Varda Shine shows great pragmatism and realism when the implementation of this requirement is delayed for a few years. Says Varda: “We recognize that this does initially present logistical challenges for some of our clients and new applicants and that there is little time to address this change to the SoC requirements in readiness for next year’s assessment process. In view of this, to avoid imposing an unreasonable burden, we are not proposing to introduce the requirement to provide audited accounts until the assessments underpinning the next Sightholder contract period.”
We expect that this seemingly “minor” requirement will lead to many discussions within the diamond industry. It is too early to predict its ramifications. I would hope – and expect -- that the industry will support the desire for greater accountability and transparency. The world is vastly changing and high corporate ethical and financial standards have become international benchmarks underpinning good corporate behavior. The diamond industry cannot afford to be “left out” and this initiative by De Beers deserves the widest possible praise and support.
Varda Shine also officially informed clients that the next DTC client contract will run for two-and-a-half years (though she does not say that thereafter it will be three years, which is our present understanding.)

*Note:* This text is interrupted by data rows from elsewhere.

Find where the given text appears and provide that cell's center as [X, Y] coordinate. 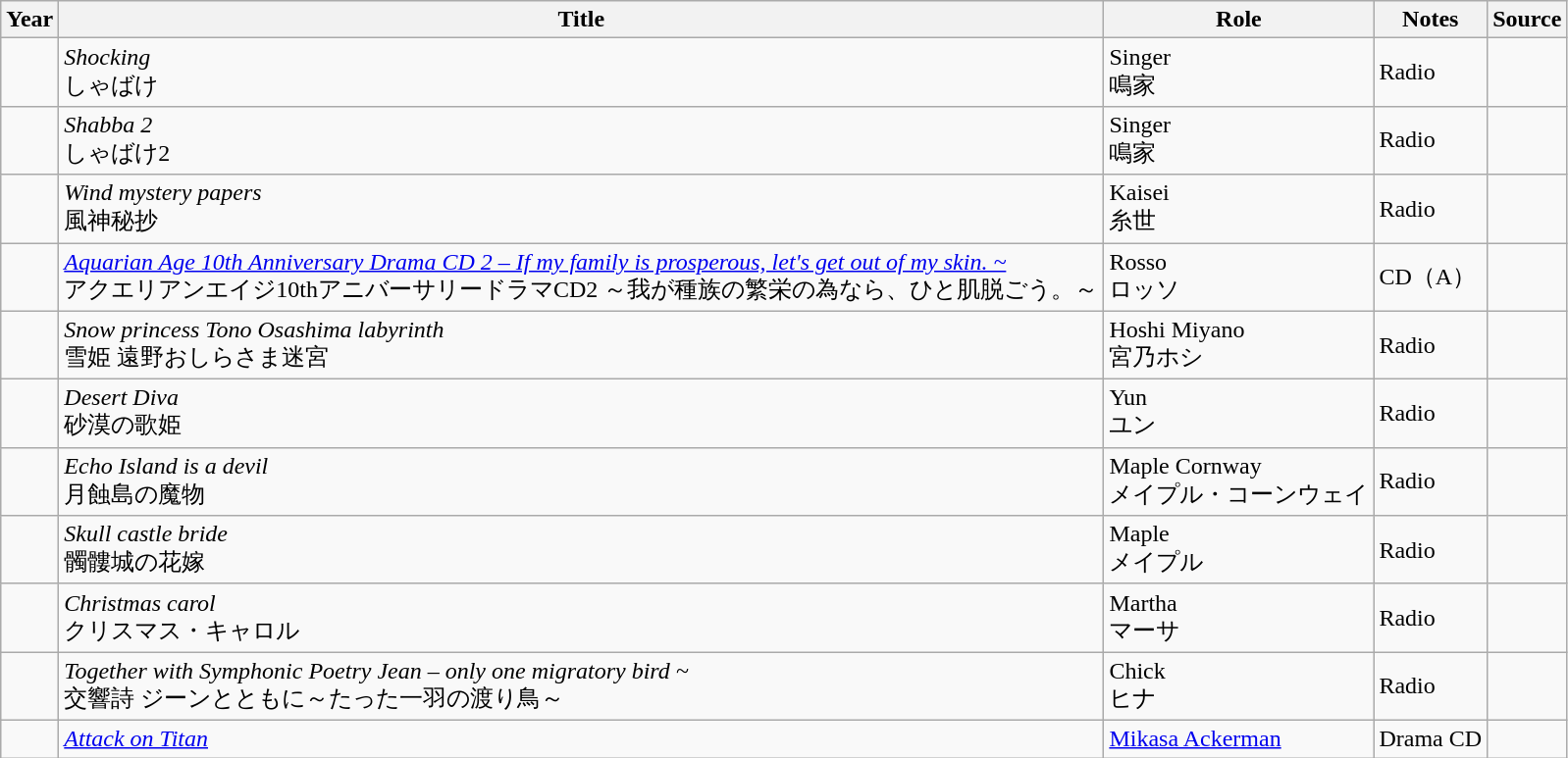
Aquarian Age 10th Anniversary Drama CD 2 – If my family is prosperous, let's get out of my skin. ~アクエリアンエイジ10thアニバーサリードラマCD2 ～我が種族の繁栄の為なら、ひと肌脱ごう。～ [581, 278]
Kaisei糸世 [1238, 209]
Christmas carolクリスマス・キャロル [581, 618]
CD（A） [1431, 278]
Mapleメイプル [1238, 550]
Wind mystery papers風神秘抄 [581, 209]
Hoshi Miyano宮乃ホシ [1238, 345]
Echo Island is a devil月蝕島の魔物 [581, 482]
Together with Symphonic Poetry Jean – only one migratory bird ~交響詩 ジーンとともに～たった一羽の渡り鳥～ [581, 687]
Snow princess Tono Osashima labyrinth雪姫 遠野おしらさま迷宮 [581, 345]
Shabba 2しゃばけ2 [581, 140]
Skull castle bride髑髏城の花嫁 [581, 550]
Yunユン [1238, 414]
Notes [1431, 20]
Marthaマーサ [1238, 618]
Desert Diva砂漠の歌姫 [581, 414]
Source [1527, 20]
Attack on Titan [581, 739]
Maple Cornwayメイプル・コーンウェイ [1238, 482]
Title [581, 20]
Drama CD [1431, 739]
Shockingしゃばけ [581, 73]
Rossoロッソ [1238, 278]
Chickヒナ [1238, 687]
Role [1238, 20]
Year [29, 20]
Mikasa Ackerman [1238, 739]
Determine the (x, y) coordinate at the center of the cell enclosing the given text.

The change was made over concern about “the ability of clients to establish effective business relationships and successfully implement marketing activities”. This means that the next contract will expire not in 2007, but in January 2008. This longer contract period also allows for more time to adjust to the auditing requirements. Explains Varda: “Audited accounts will become a mandatory requirement in the assessment process that will help to determine eligibility for the contract period beginning in January 2008. The present arrangements will continue, whereby DTC will request for assessment applicants’ two most recent years of financial statements. In the case of the contract period beginning in January 2008, the two most recent years of financial statements will be 2005 and 2006.”
Somehow, at the beginning of 2005, the treasured historical character of the diamond business – the trusted handshake and verbal agreement involving multimillion-dollar transactions – seems light years away. Transactions have always been recorded, one way or the other. Books have always been kept, and auditors have always audited books. For the rough supplier to bring in an outside international auditor who is to independently verify one’s own auditor is unprecedented as a pre-condition to get rough supplies from De Beers. Somehow, I suspect, ten years down the road we’ll all be grateful that the DTC has taken this initiative – even though in the short term it may create some pain and some discomfort. It’s all part of the industry transition process – and, probably, a welcome and essential reputational imperative.